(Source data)
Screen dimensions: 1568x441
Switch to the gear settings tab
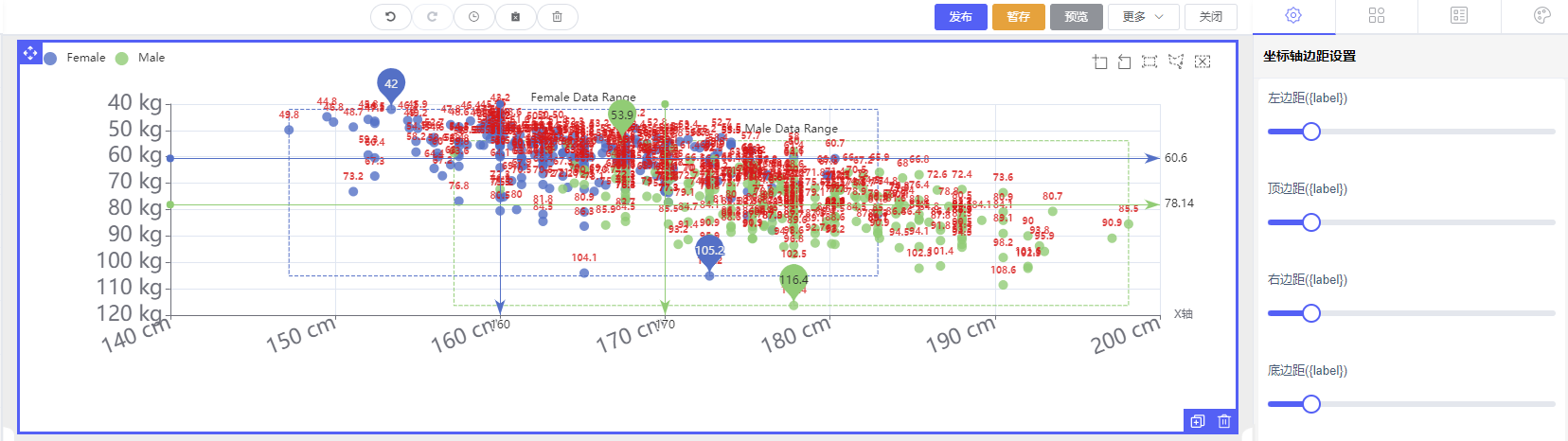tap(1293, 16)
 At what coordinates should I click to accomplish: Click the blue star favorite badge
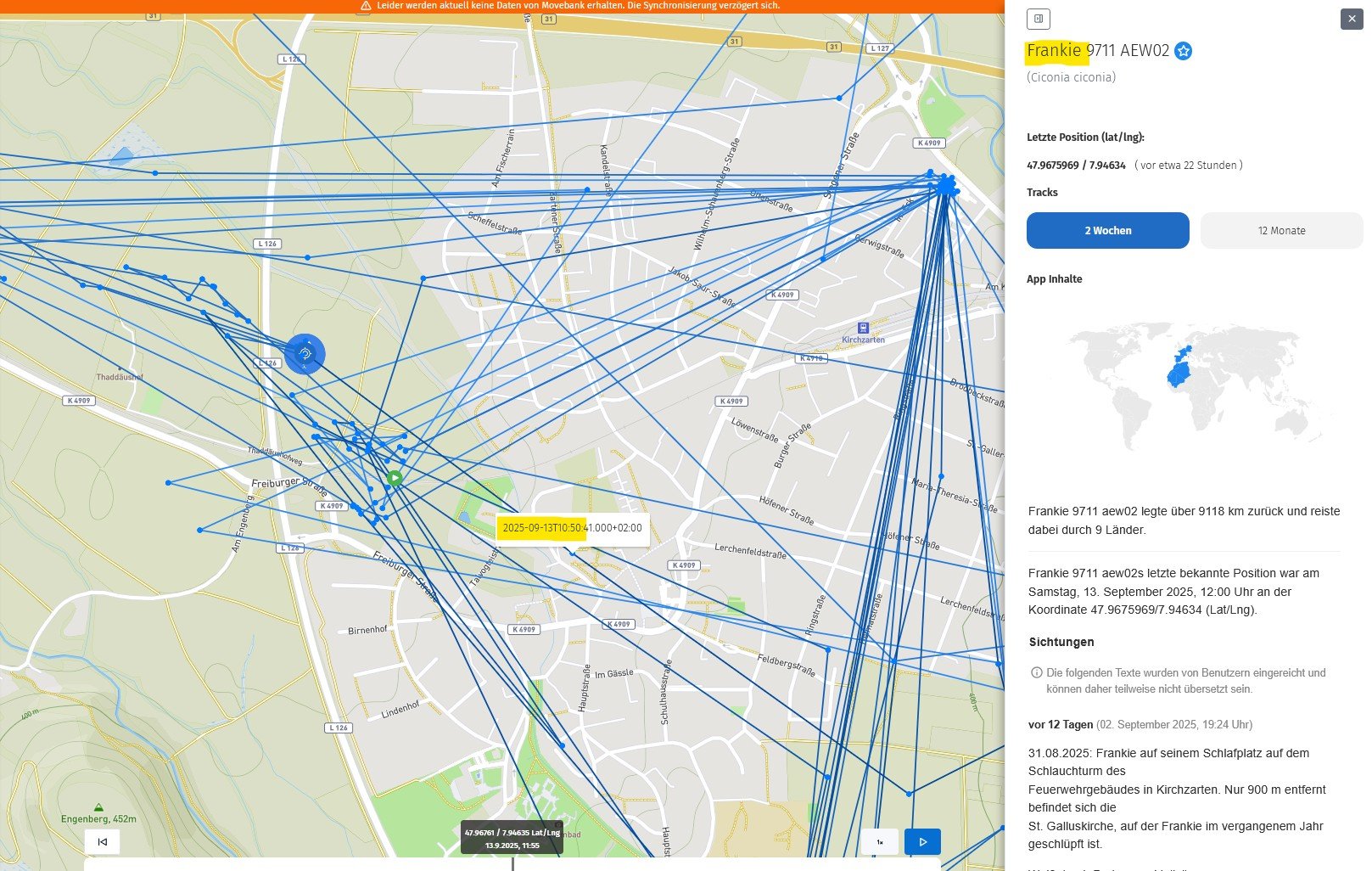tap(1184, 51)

--

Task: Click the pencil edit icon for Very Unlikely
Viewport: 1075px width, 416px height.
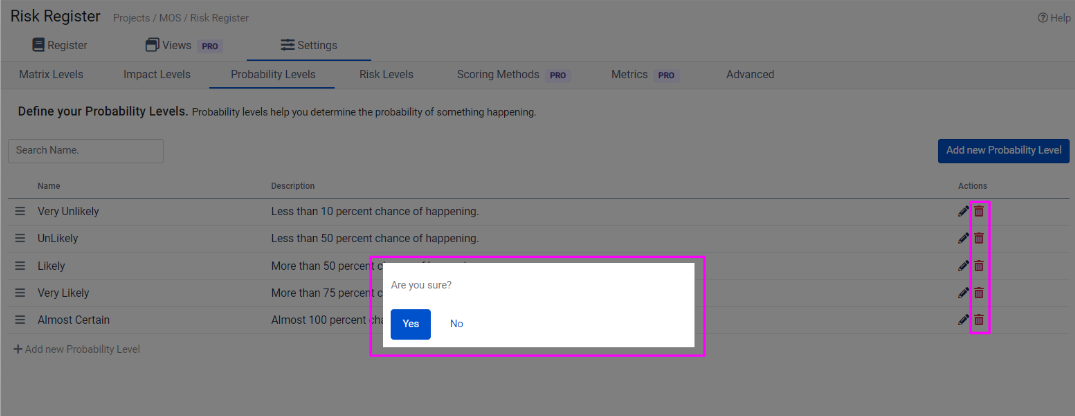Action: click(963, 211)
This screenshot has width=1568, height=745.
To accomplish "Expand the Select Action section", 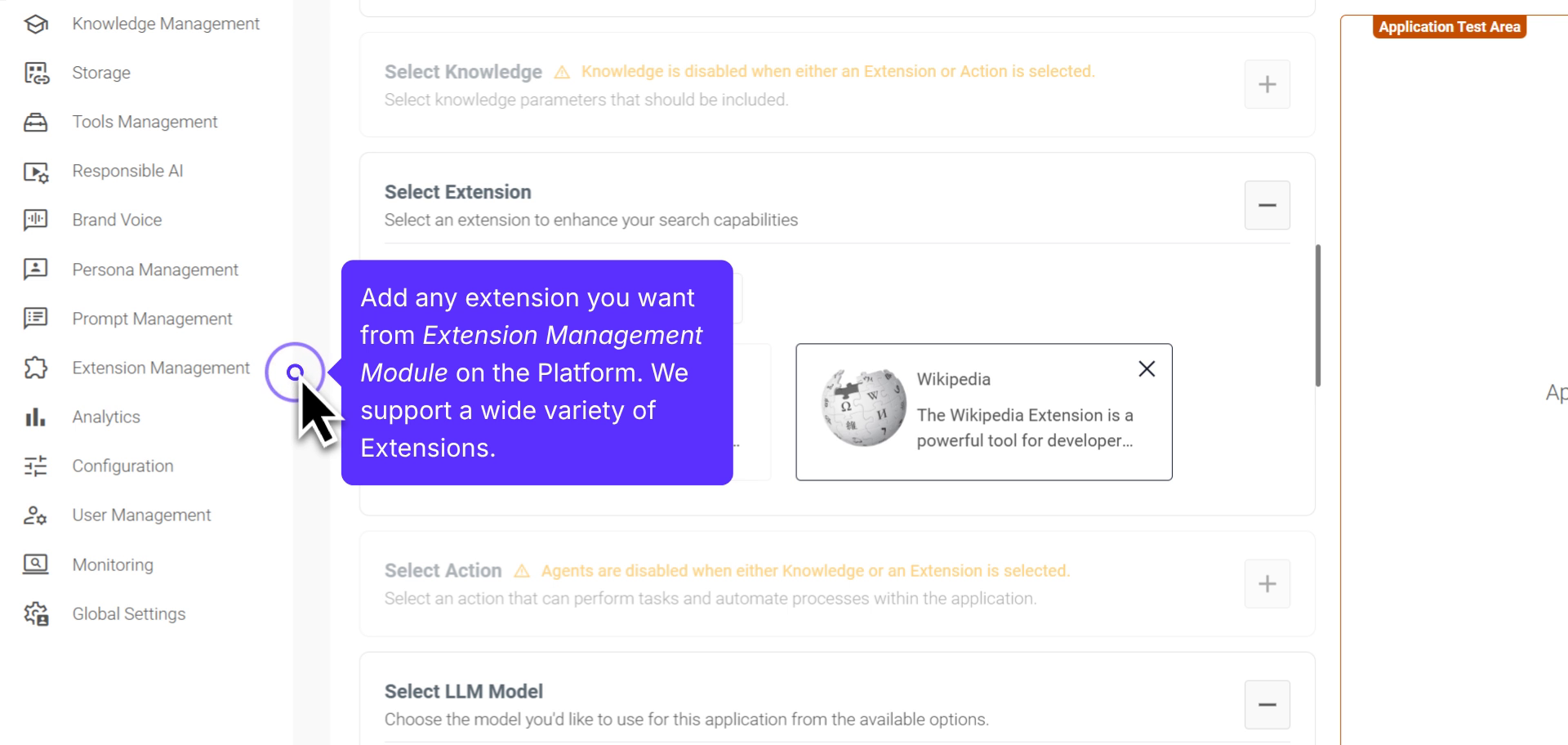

TASK OBJECTIVE>
Return exactly the stretch above whose first line contains "Viewport: 1075px width, 416px height." and whose last line contains "the Select Action", and nothing outside it. The pictures should not appear.

SOLUTION FOR THIS TASK>
Viewport: 1075px width, 416px height.
Action: click(963, 211)
This screenshot has width=1568, height=745.
To accomplish "Expand the Select Action section", 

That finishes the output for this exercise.